1

How can one read FASTA files directly into a data frame in R using base code. These files store information bio-sequence (e.g. DNA or protein) and have 2*n lines for n individual bio-molecules (id1 through idn), and thus are of the type:

>id1 #(always starts with a `>`) 
seq1
>id2
seq2
...
>idn
seqn

If one want to be in base R (instead of dedicated packages like Biostrings and seqinr, which make use of novel classes for various manipulations of bio-sequences), how can you use e.g. read.table , to get a simple data frame with a id and a seq column?

user3375672
  • 3,728
  • 9
  • 41
  • 70
  • @Andrie, yes in this they use Biostrings.
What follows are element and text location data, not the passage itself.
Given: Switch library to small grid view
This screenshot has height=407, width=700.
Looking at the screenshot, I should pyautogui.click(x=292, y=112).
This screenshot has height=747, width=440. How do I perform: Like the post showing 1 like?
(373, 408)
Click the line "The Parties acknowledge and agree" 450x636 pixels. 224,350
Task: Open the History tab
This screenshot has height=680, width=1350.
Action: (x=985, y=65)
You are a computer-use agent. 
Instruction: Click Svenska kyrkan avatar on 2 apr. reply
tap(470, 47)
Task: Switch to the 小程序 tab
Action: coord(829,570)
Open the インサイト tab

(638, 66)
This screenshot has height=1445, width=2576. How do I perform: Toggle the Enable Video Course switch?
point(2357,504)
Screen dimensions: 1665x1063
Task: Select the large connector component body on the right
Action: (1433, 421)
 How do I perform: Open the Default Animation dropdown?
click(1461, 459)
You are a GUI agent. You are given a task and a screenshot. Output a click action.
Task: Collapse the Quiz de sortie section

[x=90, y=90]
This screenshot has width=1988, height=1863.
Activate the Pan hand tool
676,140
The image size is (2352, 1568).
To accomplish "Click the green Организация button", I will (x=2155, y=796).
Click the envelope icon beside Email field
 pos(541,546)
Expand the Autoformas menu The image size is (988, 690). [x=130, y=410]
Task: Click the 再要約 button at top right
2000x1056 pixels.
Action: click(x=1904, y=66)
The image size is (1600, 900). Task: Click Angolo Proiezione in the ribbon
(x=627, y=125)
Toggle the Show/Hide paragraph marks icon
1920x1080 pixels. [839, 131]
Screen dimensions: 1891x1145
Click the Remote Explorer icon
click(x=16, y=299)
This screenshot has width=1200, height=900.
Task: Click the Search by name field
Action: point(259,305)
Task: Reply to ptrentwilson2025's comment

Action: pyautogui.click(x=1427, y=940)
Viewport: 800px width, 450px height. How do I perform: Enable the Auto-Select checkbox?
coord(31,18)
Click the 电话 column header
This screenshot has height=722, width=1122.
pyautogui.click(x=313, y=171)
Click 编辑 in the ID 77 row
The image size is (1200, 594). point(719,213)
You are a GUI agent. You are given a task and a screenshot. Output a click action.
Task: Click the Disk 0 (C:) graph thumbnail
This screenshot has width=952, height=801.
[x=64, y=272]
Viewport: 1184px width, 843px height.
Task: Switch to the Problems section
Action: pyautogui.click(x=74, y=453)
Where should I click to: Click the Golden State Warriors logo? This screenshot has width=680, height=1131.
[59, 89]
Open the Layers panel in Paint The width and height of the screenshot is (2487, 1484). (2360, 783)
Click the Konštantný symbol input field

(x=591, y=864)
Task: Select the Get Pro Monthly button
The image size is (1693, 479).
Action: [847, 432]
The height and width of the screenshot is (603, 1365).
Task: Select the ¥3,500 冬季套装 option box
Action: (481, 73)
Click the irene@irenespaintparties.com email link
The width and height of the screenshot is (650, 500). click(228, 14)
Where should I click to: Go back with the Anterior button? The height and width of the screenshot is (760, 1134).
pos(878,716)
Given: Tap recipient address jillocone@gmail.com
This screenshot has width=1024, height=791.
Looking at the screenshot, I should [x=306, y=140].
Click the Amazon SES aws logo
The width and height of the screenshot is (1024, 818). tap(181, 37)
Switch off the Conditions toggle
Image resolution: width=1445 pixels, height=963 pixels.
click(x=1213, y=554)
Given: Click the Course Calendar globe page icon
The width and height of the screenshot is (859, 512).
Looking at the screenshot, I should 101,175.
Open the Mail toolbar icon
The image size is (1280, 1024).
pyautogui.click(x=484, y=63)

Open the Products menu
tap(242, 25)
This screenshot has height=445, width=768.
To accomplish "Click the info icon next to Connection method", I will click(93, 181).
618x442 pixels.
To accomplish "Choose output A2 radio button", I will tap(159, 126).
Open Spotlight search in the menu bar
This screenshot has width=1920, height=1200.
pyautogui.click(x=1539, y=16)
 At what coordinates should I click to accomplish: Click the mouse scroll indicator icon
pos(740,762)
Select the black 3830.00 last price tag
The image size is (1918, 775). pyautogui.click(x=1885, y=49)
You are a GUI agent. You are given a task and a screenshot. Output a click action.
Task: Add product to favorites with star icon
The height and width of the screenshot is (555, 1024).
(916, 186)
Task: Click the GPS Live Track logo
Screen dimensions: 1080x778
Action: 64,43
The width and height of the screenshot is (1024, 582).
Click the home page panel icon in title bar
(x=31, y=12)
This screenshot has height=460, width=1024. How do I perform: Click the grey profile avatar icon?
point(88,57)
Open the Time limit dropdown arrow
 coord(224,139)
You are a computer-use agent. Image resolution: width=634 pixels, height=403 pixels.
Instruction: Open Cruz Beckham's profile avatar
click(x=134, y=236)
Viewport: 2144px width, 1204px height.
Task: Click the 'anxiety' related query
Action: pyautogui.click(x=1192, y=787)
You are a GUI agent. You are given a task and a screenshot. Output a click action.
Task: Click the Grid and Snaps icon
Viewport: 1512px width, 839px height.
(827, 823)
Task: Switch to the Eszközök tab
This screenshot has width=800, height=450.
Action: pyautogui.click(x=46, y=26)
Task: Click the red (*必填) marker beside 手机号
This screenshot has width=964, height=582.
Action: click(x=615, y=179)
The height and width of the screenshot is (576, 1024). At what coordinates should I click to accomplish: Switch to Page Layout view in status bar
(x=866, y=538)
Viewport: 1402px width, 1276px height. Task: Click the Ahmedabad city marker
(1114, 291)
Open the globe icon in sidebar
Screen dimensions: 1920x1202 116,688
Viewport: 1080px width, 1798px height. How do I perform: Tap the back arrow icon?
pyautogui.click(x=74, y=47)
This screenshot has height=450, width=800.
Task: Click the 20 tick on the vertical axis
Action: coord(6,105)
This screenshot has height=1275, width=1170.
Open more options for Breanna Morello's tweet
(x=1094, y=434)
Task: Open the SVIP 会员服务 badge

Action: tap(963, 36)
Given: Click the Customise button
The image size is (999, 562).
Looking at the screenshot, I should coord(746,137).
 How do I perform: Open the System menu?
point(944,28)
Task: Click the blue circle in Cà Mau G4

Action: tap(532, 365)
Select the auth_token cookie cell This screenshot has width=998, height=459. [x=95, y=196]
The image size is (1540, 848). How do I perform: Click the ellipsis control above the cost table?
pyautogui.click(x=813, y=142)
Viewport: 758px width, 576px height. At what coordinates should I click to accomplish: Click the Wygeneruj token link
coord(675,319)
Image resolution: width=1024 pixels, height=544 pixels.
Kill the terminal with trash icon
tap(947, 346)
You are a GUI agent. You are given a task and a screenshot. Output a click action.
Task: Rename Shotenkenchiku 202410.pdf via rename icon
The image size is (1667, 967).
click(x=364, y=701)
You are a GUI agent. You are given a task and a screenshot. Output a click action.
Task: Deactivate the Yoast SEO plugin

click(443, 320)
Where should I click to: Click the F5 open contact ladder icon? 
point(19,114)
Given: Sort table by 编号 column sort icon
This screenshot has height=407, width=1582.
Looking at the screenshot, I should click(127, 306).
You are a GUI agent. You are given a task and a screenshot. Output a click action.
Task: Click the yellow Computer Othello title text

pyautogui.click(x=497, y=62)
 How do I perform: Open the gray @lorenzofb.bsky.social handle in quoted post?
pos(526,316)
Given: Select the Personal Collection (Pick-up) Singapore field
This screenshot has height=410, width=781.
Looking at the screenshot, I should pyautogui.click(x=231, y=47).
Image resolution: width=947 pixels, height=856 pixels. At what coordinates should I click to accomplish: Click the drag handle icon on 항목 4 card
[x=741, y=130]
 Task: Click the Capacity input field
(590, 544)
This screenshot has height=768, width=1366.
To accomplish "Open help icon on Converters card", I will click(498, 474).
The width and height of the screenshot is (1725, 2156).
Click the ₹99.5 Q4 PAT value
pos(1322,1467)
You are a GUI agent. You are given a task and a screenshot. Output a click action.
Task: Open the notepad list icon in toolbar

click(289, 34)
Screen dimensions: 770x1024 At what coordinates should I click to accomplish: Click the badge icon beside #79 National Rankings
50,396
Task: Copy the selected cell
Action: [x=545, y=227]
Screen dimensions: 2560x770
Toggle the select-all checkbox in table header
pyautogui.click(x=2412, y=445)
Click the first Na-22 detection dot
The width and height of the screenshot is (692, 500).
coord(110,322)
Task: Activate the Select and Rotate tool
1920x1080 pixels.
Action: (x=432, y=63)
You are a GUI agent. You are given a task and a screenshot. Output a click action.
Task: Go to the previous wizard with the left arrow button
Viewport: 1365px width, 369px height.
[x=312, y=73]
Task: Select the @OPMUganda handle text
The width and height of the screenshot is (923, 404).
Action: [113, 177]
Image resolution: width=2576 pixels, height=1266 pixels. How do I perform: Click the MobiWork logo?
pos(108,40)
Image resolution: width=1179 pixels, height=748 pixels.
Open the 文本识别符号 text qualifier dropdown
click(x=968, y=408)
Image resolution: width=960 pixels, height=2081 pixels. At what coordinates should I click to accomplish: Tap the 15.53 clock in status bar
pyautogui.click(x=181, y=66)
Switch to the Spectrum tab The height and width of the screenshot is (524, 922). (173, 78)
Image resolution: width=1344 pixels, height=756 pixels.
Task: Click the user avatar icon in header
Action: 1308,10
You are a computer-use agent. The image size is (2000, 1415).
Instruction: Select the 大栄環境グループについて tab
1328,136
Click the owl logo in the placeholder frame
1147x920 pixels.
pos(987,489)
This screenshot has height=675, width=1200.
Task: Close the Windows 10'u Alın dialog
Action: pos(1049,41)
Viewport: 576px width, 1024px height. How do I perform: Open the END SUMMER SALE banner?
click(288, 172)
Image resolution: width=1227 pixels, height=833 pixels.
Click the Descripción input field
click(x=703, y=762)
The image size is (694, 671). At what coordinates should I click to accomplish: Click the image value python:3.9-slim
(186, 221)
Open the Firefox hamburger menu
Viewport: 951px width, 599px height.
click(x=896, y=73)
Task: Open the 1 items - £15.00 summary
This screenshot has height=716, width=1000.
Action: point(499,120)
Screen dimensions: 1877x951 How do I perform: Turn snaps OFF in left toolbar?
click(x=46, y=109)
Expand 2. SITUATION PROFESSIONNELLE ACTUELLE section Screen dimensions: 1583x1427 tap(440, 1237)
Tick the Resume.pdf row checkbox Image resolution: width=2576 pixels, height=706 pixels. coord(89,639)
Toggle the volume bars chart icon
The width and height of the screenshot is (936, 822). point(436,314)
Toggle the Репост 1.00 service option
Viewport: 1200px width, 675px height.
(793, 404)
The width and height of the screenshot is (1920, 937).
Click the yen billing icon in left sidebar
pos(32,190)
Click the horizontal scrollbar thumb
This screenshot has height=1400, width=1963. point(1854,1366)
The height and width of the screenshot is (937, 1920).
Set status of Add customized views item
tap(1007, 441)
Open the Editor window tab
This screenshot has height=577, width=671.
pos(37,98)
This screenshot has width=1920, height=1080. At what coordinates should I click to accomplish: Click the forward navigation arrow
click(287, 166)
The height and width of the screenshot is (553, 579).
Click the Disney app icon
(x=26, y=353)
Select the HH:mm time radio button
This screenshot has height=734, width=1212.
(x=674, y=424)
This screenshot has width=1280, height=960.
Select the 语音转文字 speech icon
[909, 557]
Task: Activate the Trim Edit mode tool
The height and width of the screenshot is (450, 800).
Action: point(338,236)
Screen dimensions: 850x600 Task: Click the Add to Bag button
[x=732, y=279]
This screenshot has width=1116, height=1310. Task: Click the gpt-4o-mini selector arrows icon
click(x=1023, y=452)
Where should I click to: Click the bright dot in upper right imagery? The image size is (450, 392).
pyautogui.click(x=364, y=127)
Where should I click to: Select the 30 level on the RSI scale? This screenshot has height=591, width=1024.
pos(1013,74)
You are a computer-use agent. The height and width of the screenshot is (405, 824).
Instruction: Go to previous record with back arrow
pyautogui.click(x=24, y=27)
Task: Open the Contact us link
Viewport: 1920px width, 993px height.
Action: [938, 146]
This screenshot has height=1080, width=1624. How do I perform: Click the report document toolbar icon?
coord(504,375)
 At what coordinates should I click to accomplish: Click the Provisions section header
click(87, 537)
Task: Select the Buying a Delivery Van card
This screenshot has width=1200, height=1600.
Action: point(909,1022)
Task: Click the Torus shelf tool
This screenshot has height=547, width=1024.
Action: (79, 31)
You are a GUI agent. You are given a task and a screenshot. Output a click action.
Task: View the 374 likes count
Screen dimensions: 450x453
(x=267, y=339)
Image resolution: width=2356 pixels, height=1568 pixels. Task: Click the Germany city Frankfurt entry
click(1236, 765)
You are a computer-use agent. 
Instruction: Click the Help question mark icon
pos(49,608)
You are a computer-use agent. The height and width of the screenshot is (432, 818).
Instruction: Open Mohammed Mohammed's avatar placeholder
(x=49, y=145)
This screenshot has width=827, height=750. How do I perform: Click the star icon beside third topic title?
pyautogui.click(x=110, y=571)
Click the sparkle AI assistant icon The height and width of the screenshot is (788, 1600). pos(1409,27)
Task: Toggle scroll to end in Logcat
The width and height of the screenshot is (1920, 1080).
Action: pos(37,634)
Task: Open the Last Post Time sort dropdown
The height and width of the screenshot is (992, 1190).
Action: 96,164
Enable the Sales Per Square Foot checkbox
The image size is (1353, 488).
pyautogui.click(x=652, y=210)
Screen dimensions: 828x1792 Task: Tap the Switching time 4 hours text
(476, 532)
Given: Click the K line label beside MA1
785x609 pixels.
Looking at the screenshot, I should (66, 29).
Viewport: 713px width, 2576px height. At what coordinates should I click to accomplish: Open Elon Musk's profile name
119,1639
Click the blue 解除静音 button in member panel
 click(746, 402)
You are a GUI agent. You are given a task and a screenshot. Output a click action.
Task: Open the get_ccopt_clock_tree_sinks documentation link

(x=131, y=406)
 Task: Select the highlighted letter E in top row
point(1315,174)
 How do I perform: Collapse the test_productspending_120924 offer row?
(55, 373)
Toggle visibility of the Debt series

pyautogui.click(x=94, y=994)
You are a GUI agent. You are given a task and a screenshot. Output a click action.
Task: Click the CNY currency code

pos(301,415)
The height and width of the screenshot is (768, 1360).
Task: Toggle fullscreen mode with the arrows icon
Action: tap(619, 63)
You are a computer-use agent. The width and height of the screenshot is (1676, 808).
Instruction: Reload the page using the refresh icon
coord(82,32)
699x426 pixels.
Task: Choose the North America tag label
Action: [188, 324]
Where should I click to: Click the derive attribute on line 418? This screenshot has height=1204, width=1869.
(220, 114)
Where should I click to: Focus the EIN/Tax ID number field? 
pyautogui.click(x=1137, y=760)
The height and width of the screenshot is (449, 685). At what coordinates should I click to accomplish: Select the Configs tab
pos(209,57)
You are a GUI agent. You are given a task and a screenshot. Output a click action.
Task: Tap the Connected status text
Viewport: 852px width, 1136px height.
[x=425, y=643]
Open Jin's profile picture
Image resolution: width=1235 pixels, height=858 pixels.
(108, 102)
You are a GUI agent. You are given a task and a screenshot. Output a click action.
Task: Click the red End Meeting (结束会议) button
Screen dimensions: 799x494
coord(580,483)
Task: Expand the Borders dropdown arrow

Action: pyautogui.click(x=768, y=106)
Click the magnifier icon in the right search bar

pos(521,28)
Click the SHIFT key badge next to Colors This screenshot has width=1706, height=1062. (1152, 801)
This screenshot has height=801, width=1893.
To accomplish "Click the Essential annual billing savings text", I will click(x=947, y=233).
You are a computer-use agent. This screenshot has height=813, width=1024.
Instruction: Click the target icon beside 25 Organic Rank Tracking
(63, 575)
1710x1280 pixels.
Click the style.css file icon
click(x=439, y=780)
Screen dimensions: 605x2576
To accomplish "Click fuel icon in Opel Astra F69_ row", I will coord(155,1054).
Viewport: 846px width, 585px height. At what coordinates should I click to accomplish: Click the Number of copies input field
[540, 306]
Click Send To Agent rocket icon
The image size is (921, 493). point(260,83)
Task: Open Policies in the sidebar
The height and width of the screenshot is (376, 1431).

I asked something different, namely if it can be done in base R, ie NOT using Biostrings and the like. – user3375672 Nov 10 '14 at 12:43
  • What's your problem with using specialised code that is designed to do the job you want to do? Its probably easier to use them to read the file and then convert to a simple data frame format (speaking as someone who wrote code to read these things about 8 years ago). – Spacedman Nov 10 '14 at 13:53
  • @Spacedman, No problem - but I like to think as much as possible in base code + as-few-as-possible specialized packages. JTT's solution below is a good example. – user3375672 Nov 11 '14 at 08:56

1 Answers1

2

It certainly is possible in base R. Consider the following example and function:

# Demo data
library(CHNOSZ)
file <- system.file("extdata/fasta/EF-Tu.aln", package="CHNOSZ")

# Function
ReadFasta<-function(file) {
   # Read the file line by line
   fasta<-readLines(file)
   # Identify header lines
   ind<-grep(">", fasta)
   # Identify the sequence lines
   s<-data.frame(ind=ind, from=ind+1, to=c((ind-1)[-1], length(fasta)))
   # Process sequence lines
   seqs<-rep(NA, length(ind))
   for(i in 1:length(ind)) {
      seqs[i]<-paste(fasta[s$from[i]:s$to[i]], collapse="")
   }
   # Create a data frame 
   DF<-data.frame(name=gsub(">", "", fasta[ind]), sequence=seqs)
   # Return the data frame as a result object from the function
   return(DF)
}

# Usage example
seqs<-ReadFasta(file)

However, be warned: the function does not currently handle, e.g., special characters, which are rather commonplace in sequence files (in context such as 5' or #5 rRNA).